AHCCCS estimates 29,000 people fighting cancer, 11,000 people with serious mental illnesses and 16,000 people fighting opioid addiction would be left without coverage.

Carter said she supports repealing Obamacare, but argued Medicaid funding should be a separate issue from replacing the legislation. 

“Medicaid is not Obamacare,” Carter said. “We’ve had Medicaid in Arizona for 35 years. Our program is a model nationally, of reform and innovation. The Arizona Medicaid system is working, and we should protect it because we know from experience what will happen if we don’t.”


Republican leaders unveiled a new health care bill in their effort to deliver on promises to repeal and replace “Obamacare.” They cannot spare losing many GOP votes as the party’s own divisions put its top campaign pledge in serious jeopardy. (July 13)

Doctor: Kids would be among most harmed

The lawmakers were joined by Dr. Jared Muenzer, a pediatric emergency-medicine doctor and Phoenix Children’s Medical Group executive; Jennifer Mellor, vice president of economic development for the Greater Phoenix Chamber of Commerce; and veterans health-care advocate Jon Altmann of the Association of the U.S. Navy.

Muenzer said children would be among those most harmed by a reduction in federal Medicaid funding.

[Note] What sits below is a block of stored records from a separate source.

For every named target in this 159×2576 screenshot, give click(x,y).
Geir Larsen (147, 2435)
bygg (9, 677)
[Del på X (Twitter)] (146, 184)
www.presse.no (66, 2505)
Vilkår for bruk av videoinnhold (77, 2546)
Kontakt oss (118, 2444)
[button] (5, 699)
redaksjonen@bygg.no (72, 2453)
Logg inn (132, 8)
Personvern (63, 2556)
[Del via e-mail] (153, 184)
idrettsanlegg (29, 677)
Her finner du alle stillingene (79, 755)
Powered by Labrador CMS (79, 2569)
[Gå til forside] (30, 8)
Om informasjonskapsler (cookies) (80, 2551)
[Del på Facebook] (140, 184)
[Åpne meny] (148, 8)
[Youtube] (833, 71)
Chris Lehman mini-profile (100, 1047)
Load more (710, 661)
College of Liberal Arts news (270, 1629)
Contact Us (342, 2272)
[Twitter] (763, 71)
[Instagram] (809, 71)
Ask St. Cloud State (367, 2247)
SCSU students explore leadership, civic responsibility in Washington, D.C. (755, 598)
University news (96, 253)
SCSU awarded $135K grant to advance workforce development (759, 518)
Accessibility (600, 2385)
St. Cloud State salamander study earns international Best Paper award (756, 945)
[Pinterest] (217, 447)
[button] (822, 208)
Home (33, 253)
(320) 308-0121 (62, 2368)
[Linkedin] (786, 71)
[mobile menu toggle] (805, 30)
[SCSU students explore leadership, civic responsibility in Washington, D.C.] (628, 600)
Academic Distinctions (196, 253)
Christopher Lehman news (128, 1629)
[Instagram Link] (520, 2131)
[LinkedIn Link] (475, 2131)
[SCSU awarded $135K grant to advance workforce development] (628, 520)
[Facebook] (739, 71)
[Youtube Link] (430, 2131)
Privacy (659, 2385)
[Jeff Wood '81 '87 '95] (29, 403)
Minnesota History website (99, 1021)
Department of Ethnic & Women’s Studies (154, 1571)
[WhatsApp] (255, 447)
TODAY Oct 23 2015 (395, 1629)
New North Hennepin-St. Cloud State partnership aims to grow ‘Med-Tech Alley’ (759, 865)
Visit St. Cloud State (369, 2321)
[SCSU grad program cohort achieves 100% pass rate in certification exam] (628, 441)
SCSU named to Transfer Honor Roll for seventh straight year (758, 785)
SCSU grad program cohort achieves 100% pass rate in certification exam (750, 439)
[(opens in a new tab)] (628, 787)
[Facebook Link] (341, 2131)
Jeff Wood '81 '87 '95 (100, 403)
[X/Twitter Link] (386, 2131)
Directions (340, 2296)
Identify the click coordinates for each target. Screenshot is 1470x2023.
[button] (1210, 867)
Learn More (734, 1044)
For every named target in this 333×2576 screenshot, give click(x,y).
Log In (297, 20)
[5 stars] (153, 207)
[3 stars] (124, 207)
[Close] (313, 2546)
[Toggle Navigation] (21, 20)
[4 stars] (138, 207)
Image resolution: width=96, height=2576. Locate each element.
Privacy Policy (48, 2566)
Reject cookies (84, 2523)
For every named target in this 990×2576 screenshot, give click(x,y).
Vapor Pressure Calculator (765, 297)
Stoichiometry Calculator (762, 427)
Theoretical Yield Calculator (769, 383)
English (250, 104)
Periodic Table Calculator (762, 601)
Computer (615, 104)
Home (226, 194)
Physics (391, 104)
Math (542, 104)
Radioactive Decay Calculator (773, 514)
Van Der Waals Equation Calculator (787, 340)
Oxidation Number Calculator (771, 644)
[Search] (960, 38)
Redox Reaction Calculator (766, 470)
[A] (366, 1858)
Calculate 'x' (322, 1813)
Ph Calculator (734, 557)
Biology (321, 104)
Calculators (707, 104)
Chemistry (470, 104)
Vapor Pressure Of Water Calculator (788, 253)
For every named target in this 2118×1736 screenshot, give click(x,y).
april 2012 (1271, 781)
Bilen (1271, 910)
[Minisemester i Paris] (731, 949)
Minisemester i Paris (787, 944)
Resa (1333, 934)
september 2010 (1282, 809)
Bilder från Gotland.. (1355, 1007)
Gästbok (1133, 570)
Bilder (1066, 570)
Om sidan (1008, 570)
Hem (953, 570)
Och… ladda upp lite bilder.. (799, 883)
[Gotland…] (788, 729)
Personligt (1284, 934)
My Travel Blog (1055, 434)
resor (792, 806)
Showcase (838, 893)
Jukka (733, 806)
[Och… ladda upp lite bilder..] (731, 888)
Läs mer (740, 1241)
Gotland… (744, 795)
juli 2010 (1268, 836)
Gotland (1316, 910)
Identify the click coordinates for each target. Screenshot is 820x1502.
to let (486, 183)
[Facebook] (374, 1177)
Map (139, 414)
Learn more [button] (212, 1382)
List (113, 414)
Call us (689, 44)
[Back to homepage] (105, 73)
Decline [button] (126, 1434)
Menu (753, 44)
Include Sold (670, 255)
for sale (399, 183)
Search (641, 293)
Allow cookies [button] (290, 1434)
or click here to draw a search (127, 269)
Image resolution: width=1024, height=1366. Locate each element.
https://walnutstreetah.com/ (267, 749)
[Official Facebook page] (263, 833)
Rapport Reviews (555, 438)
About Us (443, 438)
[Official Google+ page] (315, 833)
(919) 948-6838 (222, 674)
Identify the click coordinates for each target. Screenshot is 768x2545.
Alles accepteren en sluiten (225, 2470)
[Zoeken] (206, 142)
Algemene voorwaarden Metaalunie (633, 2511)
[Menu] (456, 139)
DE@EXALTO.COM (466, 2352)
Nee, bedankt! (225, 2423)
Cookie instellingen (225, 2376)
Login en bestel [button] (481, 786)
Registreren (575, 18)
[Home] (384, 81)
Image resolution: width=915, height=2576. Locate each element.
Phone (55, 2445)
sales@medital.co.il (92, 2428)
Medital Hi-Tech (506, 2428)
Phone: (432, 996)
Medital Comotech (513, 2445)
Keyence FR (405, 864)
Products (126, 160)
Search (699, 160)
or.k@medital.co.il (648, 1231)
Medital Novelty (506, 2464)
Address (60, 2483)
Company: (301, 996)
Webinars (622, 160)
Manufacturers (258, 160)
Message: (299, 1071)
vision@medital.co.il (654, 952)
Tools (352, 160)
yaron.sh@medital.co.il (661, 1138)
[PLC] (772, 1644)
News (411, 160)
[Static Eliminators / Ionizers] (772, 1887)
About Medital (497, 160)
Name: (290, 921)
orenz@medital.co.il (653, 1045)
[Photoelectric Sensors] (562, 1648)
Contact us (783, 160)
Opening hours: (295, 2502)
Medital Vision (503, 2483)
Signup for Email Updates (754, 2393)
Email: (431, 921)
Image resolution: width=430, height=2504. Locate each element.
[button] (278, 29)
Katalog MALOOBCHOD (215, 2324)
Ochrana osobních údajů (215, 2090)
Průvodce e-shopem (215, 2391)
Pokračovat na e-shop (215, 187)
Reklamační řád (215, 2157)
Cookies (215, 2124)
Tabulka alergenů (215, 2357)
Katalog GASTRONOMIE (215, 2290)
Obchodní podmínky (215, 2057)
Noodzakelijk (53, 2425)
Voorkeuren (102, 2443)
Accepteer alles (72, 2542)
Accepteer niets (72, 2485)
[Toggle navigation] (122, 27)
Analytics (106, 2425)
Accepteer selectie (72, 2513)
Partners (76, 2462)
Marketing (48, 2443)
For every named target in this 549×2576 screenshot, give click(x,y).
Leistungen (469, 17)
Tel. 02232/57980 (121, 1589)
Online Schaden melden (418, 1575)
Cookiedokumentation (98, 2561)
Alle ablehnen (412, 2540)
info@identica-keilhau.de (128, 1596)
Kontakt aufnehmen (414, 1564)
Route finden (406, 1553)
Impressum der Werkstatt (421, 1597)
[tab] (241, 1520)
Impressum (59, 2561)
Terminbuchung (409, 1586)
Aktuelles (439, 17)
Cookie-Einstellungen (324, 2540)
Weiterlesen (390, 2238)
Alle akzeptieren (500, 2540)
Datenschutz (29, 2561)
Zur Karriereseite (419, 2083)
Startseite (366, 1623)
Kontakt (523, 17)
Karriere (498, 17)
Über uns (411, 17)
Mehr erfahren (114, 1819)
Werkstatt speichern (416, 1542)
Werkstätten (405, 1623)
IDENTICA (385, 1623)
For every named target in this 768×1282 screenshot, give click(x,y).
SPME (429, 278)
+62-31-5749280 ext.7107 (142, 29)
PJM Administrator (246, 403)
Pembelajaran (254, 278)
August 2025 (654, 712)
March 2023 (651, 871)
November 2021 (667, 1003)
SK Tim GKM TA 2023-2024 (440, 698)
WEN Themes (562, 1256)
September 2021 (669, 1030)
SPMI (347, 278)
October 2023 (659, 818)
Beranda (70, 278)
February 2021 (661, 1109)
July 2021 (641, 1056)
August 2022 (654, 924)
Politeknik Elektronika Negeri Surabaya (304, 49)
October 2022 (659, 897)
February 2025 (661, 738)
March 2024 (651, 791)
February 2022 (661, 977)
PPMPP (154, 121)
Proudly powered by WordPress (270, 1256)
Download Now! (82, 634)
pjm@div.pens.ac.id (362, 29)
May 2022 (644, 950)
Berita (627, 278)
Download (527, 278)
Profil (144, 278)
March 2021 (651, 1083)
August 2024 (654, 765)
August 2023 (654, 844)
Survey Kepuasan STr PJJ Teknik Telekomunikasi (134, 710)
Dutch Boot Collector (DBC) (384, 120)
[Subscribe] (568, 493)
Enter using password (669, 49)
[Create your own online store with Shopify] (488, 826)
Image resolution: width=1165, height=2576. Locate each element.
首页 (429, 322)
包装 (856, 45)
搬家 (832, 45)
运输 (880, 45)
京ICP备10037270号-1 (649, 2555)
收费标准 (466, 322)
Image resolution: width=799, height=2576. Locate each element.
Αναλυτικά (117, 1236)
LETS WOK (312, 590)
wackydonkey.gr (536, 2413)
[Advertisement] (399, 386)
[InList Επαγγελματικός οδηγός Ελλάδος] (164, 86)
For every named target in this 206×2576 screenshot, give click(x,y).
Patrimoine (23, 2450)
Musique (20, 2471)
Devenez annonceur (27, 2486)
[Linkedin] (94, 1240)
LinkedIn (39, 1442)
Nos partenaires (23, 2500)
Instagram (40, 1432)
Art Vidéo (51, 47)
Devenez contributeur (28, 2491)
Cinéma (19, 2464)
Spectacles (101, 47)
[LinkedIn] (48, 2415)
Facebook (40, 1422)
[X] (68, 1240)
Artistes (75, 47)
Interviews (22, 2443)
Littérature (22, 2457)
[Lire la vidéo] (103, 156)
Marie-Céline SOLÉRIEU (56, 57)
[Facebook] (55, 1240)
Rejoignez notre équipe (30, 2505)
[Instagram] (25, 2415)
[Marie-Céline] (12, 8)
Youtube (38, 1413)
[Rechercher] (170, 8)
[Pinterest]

“Medicaid is a critical program for not only low-income children, but it’s a program that subsidizes care for the sickest kids in need of very costly care, even if they have commercial insurance,” Muenzer said. “In Arizona, 636,000 children rely on Medicaid for their coverage. That’s more than 50 percent of our state’s children.”

More than half of the children being treated at Phoenix Children’s Hospital are on Medicaid, Muenzer said. 

“From birth defects to cancer, from heart transplants to disability, PCH provides care for the most complex and most rare medical conditions,” Muenzer said. “These are the kids that often require very expensive and long-term treatment to improve their health — treatment that is not always covered by commercial insurance.”

Mellor said uncertainty over the future of health care in Arizona has taken a toll on the economy.

“These concerns over rising costs and changing regulations are causing businesses to pause, to rethink hiring decisions and rethink expansion plans, which only impedes economic growth in our community,” Mellor said. 

Health care is a driving force in Arizona’s economy, with three of the state’s top 25 employers in the health-care sector. It has created 60,000 jobs and contributed an estimated $8 million to the economy, according to Mellor.  

Altmann said he was concerned that some veterans would be left without care. 

“Many veterans are not eligible for VA care, or they live too far from VA facilities. Or of course, the veteran’s spouses or children don’t qualify for VA care,” Altmann said. “For these veterans and their families, Medicaid has been a vital safety net.” 

The bill awaits a vote in the Senate. If passed, it would need to be reconciled with the American Health Care Act passed by the U.S. House on May 4 before making its way to President Donald Trump’s desk.